Les yeux porcins, reclus dans leurs orbites, se tournèrent vers la grande table où Eden siégeait. Ils fouillèrent parmi les convives, dénichèrent Elias, réfugié dans des vêtements larges, qui picorait dans son assiette sans oser avaler avec assurance les morceaux de pomme de terre. Un éclat fiévreux traversa les deux yeux baladeurs. Eden se leva avant d'avoir pu réfléchir. Jay l'interrogea, surpris.

« Toilettes », dit-il, la mâchoire contractée et les muscles tendus.

Il foula le parquet sali par les pieds d'autres clients, dépassa une série de tables et atteignit celle de Gontran, qui s'était détourné pour manger.

« Ne t'avais-je pas demandé de ne pas le regarder ? »

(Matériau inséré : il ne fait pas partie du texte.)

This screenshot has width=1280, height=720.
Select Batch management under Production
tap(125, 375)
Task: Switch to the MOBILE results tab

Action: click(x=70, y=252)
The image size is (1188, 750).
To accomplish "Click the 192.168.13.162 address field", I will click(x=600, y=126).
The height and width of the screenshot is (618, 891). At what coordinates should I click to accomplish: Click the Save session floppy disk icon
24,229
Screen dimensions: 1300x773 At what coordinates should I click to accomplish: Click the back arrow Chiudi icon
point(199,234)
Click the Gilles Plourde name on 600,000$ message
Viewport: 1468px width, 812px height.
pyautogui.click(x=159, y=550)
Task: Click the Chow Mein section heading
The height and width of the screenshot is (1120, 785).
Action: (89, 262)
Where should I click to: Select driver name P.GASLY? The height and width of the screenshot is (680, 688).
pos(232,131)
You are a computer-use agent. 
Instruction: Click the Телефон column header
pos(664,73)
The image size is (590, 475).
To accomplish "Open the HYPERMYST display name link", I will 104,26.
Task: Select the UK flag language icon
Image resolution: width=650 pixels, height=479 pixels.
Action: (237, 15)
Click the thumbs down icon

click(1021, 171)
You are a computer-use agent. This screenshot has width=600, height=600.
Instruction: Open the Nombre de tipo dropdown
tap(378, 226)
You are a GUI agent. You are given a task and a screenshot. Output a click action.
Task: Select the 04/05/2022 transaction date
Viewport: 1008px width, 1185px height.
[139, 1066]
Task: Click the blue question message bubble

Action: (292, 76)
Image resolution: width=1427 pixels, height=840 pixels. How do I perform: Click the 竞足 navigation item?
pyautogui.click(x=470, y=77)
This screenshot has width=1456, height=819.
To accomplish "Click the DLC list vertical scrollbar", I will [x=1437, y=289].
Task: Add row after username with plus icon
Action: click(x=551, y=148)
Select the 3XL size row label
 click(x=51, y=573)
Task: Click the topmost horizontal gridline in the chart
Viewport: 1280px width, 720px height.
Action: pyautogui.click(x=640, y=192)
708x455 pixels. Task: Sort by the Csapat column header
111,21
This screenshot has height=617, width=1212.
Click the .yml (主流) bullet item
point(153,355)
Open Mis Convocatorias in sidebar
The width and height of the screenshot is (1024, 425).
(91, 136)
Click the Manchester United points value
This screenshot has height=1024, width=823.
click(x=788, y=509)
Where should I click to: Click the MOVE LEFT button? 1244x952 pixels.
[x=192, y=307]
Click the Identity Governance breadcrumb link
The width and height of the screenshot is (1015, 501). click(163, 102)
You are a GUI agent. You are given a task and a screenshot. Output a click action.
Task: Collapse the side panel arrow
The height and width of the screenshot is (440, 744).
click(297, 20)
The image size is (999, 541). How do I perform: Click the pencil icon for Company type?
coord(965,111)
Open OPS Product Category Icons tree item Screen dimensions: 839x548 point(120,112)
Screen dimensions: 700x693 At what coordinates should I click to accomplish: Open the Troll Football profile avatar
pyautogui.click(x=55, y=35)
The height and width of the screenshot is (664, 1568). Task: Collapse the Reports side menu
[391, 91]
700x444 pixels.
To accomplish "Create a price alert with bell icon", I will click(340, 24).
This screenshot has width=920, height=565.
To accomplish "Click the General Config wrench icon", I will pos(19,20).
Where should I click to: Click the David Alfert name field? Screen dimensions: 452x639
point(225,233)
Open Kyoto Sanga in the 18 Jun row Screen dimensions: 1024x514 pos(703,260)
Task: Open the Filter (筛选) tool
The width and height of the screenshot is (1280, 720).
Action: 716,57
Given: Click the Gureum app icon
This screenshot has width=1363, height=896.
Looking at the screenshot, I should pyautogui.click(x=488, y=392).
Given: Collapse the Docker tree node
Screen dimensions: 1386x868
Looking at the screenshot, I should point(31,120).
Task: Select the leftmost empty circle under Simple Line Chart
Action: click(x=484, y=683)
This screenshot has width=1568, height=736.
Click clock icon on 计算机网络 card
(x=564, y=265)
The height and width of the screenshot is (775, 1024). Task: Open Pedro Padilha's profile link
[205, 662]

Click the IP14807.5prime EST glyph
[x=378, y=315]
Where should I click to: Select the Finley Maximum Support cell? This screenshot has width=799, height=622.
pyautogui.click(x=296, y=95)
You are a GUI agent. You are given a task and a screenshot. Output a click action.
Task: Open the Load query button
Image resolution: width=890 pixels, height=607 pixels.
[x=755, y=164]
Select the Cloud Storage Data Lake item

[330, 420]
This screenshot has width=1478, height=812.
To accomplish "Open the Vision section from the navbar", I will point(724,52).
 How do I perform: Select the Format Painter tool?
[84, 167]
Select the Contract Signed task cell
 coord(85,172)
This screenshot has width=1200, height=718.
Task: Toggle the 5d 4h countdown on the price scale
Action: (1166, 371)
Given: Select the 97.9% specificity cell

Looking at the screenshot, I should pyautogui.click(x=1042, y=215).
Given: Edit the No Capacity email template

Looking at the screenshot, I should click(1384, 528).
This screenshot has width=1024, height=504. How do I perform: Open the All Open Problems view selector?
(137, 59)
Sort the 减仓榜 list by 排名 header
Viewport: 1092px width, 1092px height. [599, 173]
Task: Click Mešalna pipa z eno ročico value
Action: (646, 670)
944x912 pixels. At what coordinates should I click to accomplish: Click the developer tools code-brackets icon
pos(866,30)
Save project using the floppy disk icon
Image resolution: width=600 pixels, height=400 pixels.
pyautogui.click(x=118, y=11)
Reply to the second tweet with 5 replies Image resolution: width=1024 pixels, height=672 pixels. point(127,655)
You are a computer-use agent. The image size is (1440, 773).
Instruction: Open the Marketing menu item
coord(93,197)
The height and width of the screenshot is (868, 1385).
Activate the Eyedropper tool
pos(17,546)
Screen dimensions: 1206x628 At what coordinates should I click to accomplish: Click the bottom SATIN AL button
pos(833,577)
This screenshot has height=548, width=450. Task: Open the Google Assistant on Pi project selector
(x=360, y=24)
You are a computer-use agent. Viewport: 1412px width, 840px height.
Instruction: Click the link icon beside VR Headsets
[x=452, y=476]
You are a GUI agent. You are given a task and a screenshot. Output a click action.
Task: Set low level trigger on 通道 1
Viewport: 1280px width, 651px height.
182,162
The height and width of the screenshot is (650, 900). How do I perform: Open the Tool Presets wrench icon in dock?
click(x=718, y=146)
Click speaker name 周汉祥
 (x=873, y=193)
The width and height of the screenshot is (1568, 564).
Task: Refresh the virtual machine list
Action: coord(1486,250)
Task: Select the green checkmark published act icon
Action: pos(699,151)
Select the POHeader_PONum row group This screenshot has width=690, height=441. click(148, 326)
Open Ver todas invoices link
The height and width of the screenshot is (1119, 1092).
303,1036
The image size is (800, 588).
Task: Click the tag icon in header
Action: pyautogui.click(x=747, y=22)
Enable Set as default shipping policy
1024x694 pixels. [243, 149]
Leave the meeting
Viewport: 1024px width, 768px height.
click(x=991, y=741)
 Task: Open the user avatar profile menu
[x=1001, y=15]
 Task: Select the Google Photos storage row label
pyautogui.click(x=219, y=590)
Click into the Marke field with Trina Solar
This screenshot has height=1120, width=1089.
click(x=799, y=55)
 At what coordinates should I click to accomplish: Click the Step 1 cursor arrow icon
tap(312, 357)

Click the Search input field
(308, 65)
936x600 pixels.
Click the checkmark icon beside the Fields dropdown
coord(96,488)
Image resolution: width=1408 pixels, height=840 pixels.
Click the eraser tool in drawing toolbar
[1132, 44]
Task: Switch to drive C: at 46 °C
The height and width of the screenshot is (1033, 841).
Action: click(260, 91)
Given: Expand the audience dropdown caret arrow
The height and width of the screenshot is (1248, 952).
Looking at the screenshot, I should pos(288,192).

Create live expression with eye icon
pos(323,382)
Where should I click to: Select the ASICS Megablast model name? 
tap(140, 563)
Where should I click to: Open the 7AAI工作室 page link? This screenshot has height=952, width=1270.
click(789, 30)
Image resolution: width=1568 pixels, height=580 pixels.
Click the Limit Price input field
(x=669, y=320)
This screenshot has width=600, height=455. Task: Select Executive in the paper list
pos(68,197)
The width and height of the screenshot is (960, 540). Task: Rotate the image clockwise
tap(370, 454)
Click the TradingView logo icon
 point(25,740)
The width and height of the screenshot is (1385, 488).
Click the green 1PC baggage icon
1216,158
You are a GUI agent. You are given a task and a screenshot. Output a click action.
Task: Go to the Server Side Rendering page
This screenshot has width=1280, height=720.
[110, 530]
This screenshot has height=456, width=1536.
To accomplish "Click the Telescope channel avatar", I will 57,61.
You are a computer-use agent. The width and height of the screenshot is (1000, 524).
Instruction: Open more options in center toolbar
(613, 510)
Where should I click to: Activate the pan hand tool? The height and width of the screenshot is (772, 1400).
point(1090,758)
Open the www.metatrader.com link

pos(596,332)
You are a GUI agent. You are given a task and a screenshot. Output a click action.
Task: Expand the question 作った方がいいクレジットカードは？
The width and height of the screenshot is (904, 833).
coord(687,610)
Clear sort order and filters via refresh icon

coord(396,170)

La voix de l'Envoyé de Dieu vibra dans l'air. Il parlait d'un timbre bas. La menace à peine éclipsée par son apparente sérénité brillait de mille feux. Il ne se préoccupait pas de la voiler : nul ne lui désobéissait sans en subir les conséquences.

« Encore toi ? »

Gontran lâcha sa fourchette qui rebondit sur la nappe. Il mâchait, la bouche ouverte sur le bœuf déchiqueté par ses dents distordues et proéminentes. Il couvait le bel ange à la chevelure sombre d'un regard ennuyé ; sa présence le dérangeait.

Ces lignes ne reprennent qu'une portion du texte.